Harvard University, Department of Environmental Health, School of Public Health, Boston, MA, United States.
Harvard University, Department of Biostatistics, School of Public Health, Boston, MA, United States.
Environ Res. 2019 Aug;175:421-433. doi: 10.1016/j.envres.2019.05.025. Epub 2019 May 28.

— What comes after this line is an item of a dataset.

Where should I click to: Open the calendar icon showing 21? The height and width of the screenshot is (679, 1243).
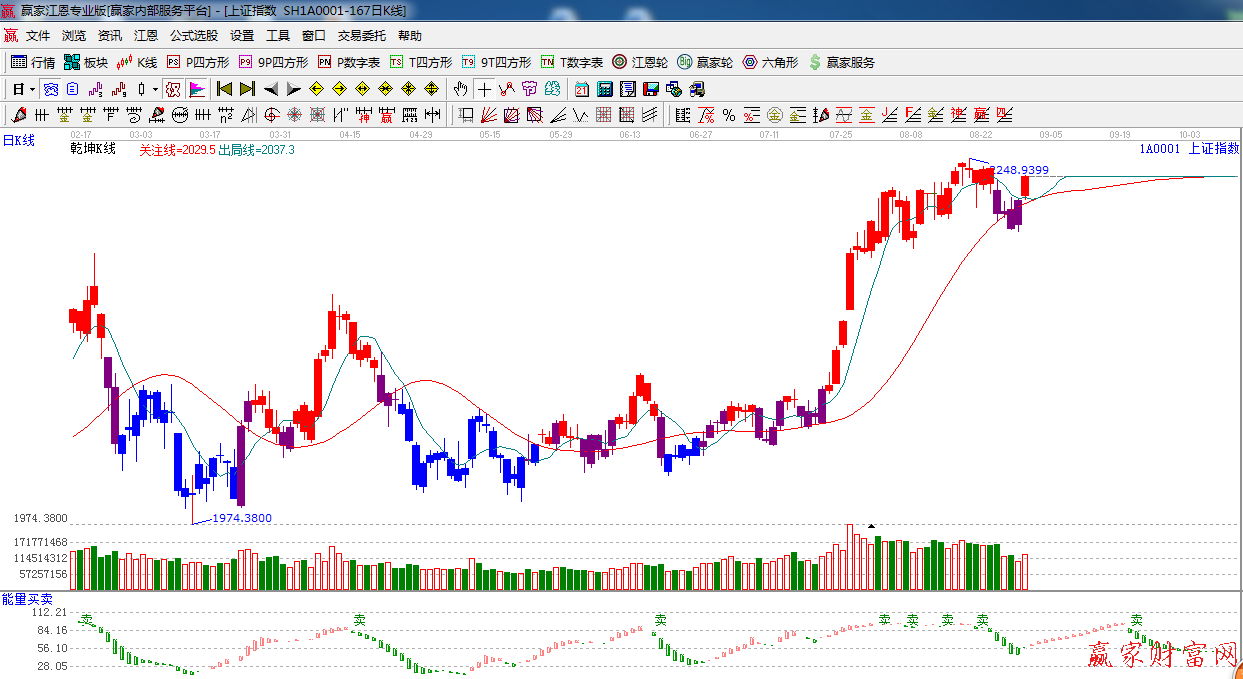point(582,89)
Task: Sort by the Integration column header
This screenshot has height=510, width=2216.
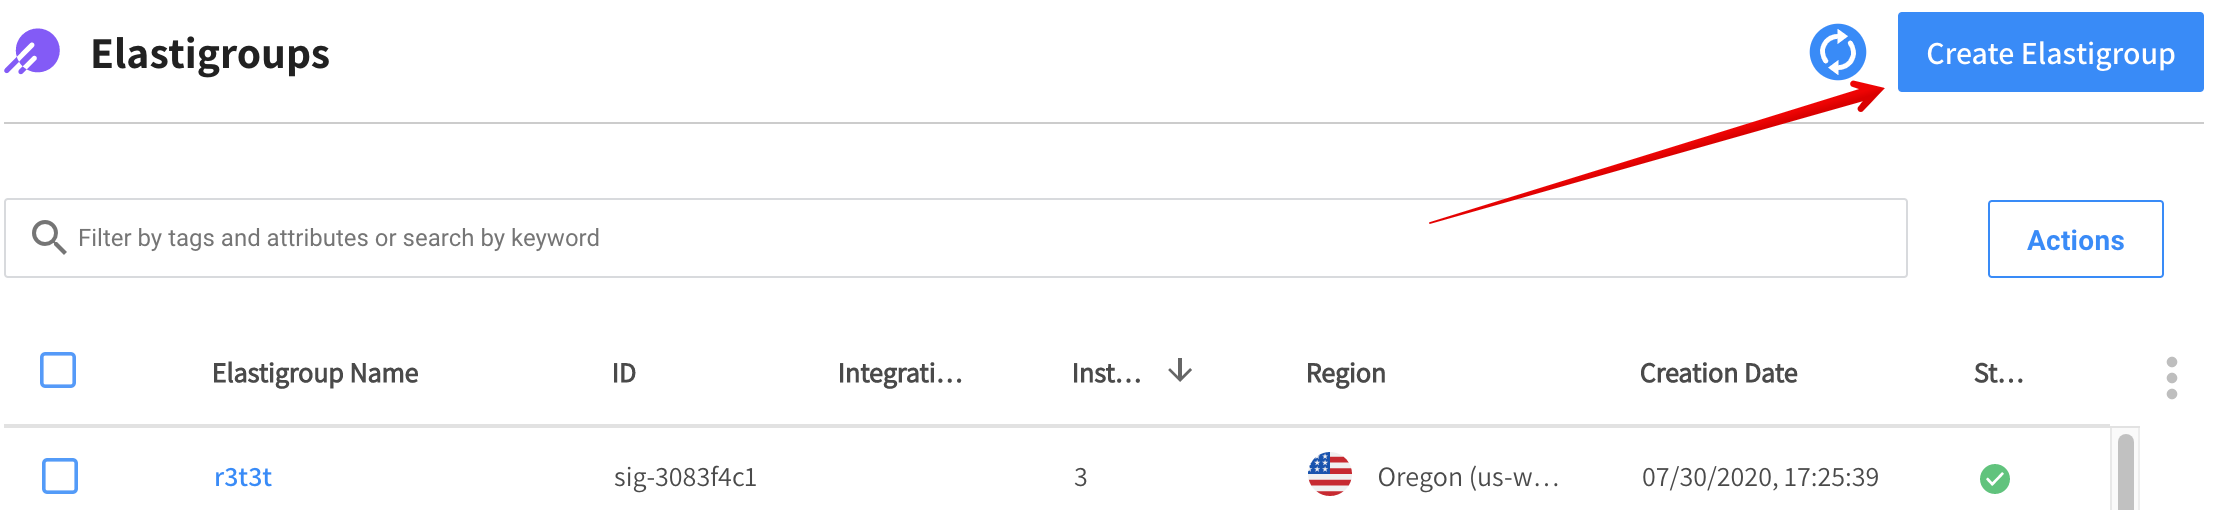Action: click(x=900, y=373)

Numerous modeling approaches to estimate concentrations of PM components have been developed to derive better exposures for health studies, including geostatistical interpolation approaches, land use regression models and, models based on remote sensing technology. Recently, there have been some efforts to develop models based on machine learning algorithms. Each one of these exposure assessment methods has inherent uncertainties resulting in varying levels of exposure misclassification. To date, only a few studies have attempted to systematically compare exposure estimates from different PM constituent models. Our research addresses this gap, by comparing the predictive capabilities of ordinary geostatistical interpolation (Ordinary Kriging - OK), hybrid interpolation (combination of Empirical Bayesian Kriging and land use regression), and machine learning techniques (forest-based regression) for estimating PM constituents in Eastern Massachusetts in the United States. We compared the estimates of 10 ambient PM components, which included Al, Cu, Fe, K, Ni, Pb, S, Ti, V, and Zn. The OK model performed poorest for all PM components, with an R under 0.30. The hybrid model presented a slight improvement, especially for Cu and Fe, for which the R value increased to 0.62 and 0.59, respectively. These elements presented the highest R value from the hybrid model. The forest model presented the best performance, with R values higher than 0.7 for most of the particle components, including Cu, Fe, Ni, Pb, Ti, and V. Same as observed with the hybrid model, the forest model for Cu and Fe explained the highest concentration variance, with a R value equal to 0.88 and 0.92, respectively. The forest model for K, S, and Zn performed poorest with an R value of 0.54, 0.37, and 0.44, respectively. The results presented here can be useful for the environmental health community to more accurately estimate PM constituents over space.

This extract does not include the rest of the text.